Render the lines below as a JSON list of strings, one string for each line, and leave out any blank lines.
***** SUPPLIED MATERIAL
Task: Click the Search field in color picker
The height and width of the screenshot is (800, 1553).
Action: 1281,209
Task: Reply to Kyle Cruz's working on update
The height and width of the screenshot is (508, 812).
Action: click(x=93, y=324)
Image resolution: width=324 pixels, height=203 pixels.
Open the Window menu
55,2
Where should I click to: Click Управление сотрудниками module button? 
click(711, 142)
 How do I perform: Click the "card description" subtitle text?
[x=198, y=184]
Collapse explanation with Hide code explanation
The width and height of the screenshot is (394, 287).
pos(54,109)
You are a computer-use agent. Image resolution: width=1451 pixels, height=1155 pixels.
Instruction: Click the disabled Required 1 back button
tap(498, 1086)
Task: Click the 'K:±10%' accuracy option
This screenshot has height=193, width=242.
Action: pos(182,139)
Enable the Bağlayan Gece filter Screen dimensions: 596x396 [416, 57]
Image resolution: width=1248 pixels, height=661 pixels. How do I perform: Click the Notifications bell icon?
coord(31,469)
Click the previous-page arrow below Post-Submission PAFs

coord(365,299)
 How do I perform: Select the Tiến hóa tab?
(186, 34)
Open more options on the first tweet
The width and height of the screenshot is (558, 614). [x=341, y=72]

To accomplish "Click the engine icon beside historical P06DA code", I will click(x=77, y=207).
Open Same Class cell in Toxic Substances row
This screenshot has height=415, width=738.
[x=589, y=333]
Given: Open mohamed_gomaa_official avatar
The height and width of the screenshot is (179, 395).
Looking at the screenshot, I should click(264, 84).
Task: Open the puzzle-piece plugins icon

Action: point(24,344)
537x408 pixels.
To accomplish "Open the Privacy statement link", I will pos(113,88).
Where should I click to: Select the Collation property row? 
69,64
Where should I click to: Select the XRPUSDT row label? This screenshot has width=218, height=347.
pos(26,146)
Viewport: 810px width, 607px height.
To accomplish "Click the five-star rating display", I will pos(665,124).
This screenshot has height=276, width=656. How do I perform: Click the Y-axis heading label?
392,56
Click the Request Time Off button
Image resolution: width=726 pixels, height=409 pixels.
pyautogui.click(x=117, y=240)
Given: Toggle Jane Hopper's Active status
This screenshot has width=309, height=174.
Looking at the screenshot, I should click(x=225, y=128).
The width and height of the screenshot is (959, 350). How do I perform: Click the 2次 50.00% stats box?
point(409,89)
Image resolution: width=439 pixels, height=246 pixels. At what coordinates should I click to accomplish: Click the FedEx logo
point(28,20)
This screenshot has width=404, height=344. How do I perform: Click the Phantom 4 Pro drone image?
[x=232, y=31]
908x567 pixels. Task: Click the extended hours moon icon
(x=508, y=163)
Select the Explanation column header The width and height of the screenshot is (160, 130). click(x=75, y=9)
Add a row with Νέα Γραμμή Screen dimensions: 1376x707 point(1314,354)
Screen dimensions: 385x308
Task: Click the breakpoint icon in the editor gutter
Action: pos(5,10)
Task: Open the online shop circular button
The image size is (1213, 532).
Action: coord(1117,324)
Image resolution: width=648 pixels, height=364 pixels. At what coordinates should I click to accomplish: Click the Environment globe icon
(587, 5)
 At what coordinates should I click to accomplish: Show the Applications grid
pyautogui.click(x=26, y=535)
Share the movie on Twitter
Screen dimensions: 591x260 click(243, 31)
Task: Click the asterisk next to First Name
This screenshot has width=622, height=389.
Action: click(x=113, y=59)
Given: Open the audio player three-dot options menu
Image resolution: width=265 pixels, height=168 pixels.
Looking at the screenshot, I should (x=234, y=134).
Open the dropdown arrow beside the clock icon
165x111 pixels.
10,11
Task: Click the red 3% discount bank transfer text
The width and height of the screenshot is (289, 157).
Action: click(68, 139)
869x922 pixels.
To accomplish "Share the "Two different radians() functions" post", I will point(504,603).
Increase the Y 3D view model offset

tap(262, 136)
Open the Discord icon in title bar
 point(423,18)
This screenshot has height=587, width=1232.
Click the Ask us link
**********
_ANSWER TO THIS PROBLEM_:
[
  "Task: Click the Search field in color picker",
  "The height and width of the screenshot is (800, 1553).",
  "Action: 1281,209",
  "Task: Reply to Kyle Cruz's working on update",
  "The height and width of the screenshot is (508, 812).",
  "Action: click(x=93, y=324)",
  "Image resolution: width=324 pixels, height=203 pixels.",
  "Open the Window menu",
  "55,2",
  "Where should I click to: Click Управление сотрудниками module button? ",
  "click(711, 142)",
  " How do I perform: Click the \"card description\" subtitle text?",
  "[x=198, y=184]",
  "Collapse explanation with Hide code explanation",
  "The width and height of the screenshot is (394, 287).",
  "pos(54,109)",
  "You are a computer-use agent. Image resolution: width=1451 pixels, height=1155 pixels.",
  "Instruction: Click the disabled Required 1 back button",
  "tap(498, 1086)",
  "Task: Click the 'K:±10%' accuracy option",
  "This screenshot has height=193, width=242.",
  "Action: pos(182,139)",
  "Enable the Bağlayan Gece filter Screen dimensions: 596x396 [416, 57]",
  "Image resolution: width=1248 pixels, height=661 pixels. How do I perform: Click the Notifications bell icon?",
  "coord(31,469)",
  "Click the previous-page arrow below Post-Submission PAFs",
  "coord(365,299)",
  " How do I perform: Select the Tiến hóa tab?",
  "(186, 34)",
  "Open more options on the first tweet",
  "The width and height of the screenshot is (558, 614). [x=341, y=72]",
  "To accomplish \"Click the engine icon beside historical P06DA code\", I will click(x=77, y=207).",
  "Open Same Class cell in Toxic Substances row",
  "This screenshot has height=415, width=738.",
  "[x=589, y=333]",
  "Given: Open mohamed_gomaa_official avatar",
  "The height and width of the screenshot is (179, 395).",
  "Looking at the screenshot, I should click(264, 84).",
  "Task: Open the puzzle-piece plugins icon",
  "Action: point(24,344)",
  "537x408 pixels.",
  "To accomplish \"Open the Privacy statement link\", I will pos(113,88).",
  "Where should I click to: Select the Collation property row? ",
  "69,64",
  "Where should I click to: Select the XRPUSDT row label? This screenshot has width=218, height=347.",
  "pos(26,146)",
  "Viewport: 810px width, 607px height.",
  "To accomplish \"Click the five-star rating display\", I will pos(665,124).",
  "This screenshot has height=276, width=656. How do I perform: Click the Y-axis heading label?",
  "392,56",
  "Click the Request Time Off button",
  "Image resolution: width=726 pixels, height=409 pixels.",
  "pyautogui.click(x=117, y=240)",
  "Given: Toggle Jane Hopper's Active status",
  "This screenshot has width=309, height=174.",
  "Looking at the screenshot, I should click(x=225, y=128).",
  "The width and height of the screenshot is (959, 350). How do I perform: Click the 2次 50.00% stats box?",
  "point(409,89)",
  "Image resolution: width=439 pixels, height=246 pixels. At what coordinates should I click to accomplish: Click the FedEx logo",
  "point(28,20)",
  "This screenshot has width=404, height=344. How do I perform: Click the Phantom 4 Pro drone image?",
  "[x=232, y=31]",
  "908x567 pixels. Task: Click the extended hours moon icon",
  "(x=508, y=163)",
  "Select the Explanation column header The width and height of the screenshot is (160, 130). click(x=75, y=9)",
  "Add a row with Νέα Γραμμή Screen dimensions: 1376x707 point(1314,354)",
  "Screen dimensions: 385x308",
  "Task: Click the breakpoint icon in the editor gutter",
  "Action: pos(5,10)",
  "Task: Open the online shop circular button",
  "The image size is (1213, 532).",
  "Action: coord(1117,324)",
  "Image resolution: width=648 pixels, height=364 pixels. At what coordinates should I click to accomplish: Click the Environment globe icon",
  "(587, 5)",
  " At what coordinates should I click to accomplish: Show the Applications grid",
  "pyautogui.click(x=26, y=535)",
  "Share the movie on Twitter",
  "Screen dimensions: 591x260 click(243, 31)",
  "Task: Click the asterisk next to First Name",
  "This screenshot has width=622, height=389.",
  "Action: click(x=113, y=59)",
  "Given: Open the audio player three-dot options menu",
  "Image resolution: width=265 pixels, height=168 pixels.",
  "Looking at the screenshot, I should (x=234, y=134).",
  "Open the dropdown arrow beside the clock icon",
  "165x111 pixels.",
  "10,11",
  "Task: Click the red 3% discount bank transfer text",
  "The width and height of the screenshot is (289, 157).",
  "Action: click(68, 139)",
  "869x922 pixels.",
  "To accomplish \"Share the \"Two different radians() functions\" post\", I will point(504,603).",
  "Increase the Y 3D view model offset",
  "tap(262, 136)",
  "Open the Discord icon in title bar",
  " point(423,18)",
  "This screenshot has height=587, width=1232.",
  "Click the Ask us link"
]